夜、懐恩は再び小宝の部屋に忍び込みます。彼は、自分が誰からも愛されず、虐待されて育った辛い過去を涙ながらに告白。「お前といた時だけが、人生で最も美しい時間だった」と訴えます。しかし、彼によって寒毒の苦しみを味わっている小宝は、「お前との思い出は、私にとっては毒薬だ」と、決して許さない姿勢を崩しません。それでも、「お前を心配している」という本心がポロリとこぼれてしまう小宝が、なんとも切ない…。

希望の薬草「大麗炎」と、仕組まれた死の罠

小宝の寒毒を完全に癒すには、七年に一度しか咲かない伝説の薬草「大麗炎(だいれいえん)」が必要であることが、闕神医(けつしんい)の口から語られます。しかし、その花が咲く赤峰崖(せきほうがけ)は、あまりにも危険な場所。

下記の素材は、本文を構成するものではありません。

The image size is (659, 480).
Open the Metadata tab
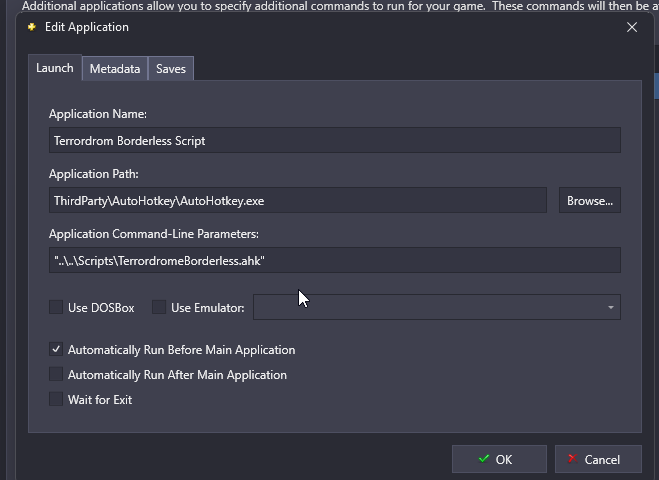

蘇胤は、表向きは愈夏(ゆか)へ視察に行くと見せかけ、影武者まで用意。その実、この大麗炎の採集を口実に、邪魔者である懐恩を赤峰崖で始末しようと、数千人もの手勢を集め、周到な罠を仕掛けていたのです。どこまでも冷徹で、小宝への愛が歪んだ形で現れています。

この蘇胤の恐ろしい計画を、何を思ったか闕神医が小宝に暴露。「前回会ったのが最後になるかもな」なんて、わざと不安を煽るようなことを言うんです。この神医、本当に食えない男ですよ!

案の定、小宝はいてもたってもいられなくなり、懐恩が死んでしまうかもしれないという不安から、屋敷を飛び出してしまいます。

森の中の救出劇!ついに明かされる衝撃の真実

雨の降る森の中を、ただひたすら懐恩を追う小宝。しかし、途中で追っ手に気づき、パニックになって道に迷った挙句、ついに寒毒が発作して倒れてしまいます。もうダメかと思われたその時、小宝を抱きかかえたのは、なんと懐恩本人でした!

彼は蘇胤の罠に気づいていながらも、小宝を救うために赤峰崖へ向かう途中だったのです。そして、小宝が自分を追ってきたことも…。

洞窟で意識を取り戻した小宝は、ついに懐恩に問い詰めます。

「皇子の身分を捨てて、私たち金家を救ってくれたことを、なぜ黙っていたの?」

そう、使用人たちの会話で小宝がまだ知らなかった衝撃の事実が、ここで明かされるのです。懐恩は、自分のすべてを捨てて小宝の一家を救っていた…。その事実を知った小宝の心は、激しく揺れ動きます。

お互いの本心に少しだけ触れられた二人。しかし、そんなつかの間の安らぎも、蘇胤の追っ手の到着によって破られてしまいます。懐恩は、小宝を逃がすため、自らが追っ手と対峙することを決意するのでした。

『花華やぐも、散るは密やか ~花開有時、頽靡無声~』第10話の感想

今回のエピソードは、登場人物それぞれの「愛」の形が、あまりにも切なく、そして残酷に描かれていました。小宝への愛ゆえに冷酷な罠を仕掛ける蘇胤。その一方で、小宝のために皇子の身分さえ投げ打ち、命懸けで薬草を求めようとする懐恩。彼の孤独な過去と悲痛な告白には、思わず同情せずにはいられませんでした。善と悪では割り切れない、人間の複雑な感情の機微が巧みに表現されており、物語に一層の深みを与えています。憎んでいるはずの相手を心の底では心配してしまう小宝の揺れ動く心情も、見事に描かれていました。誰が正しくて、誰が間違っているのか。答えの出ない問いが、静かな余韻となって心に残ります。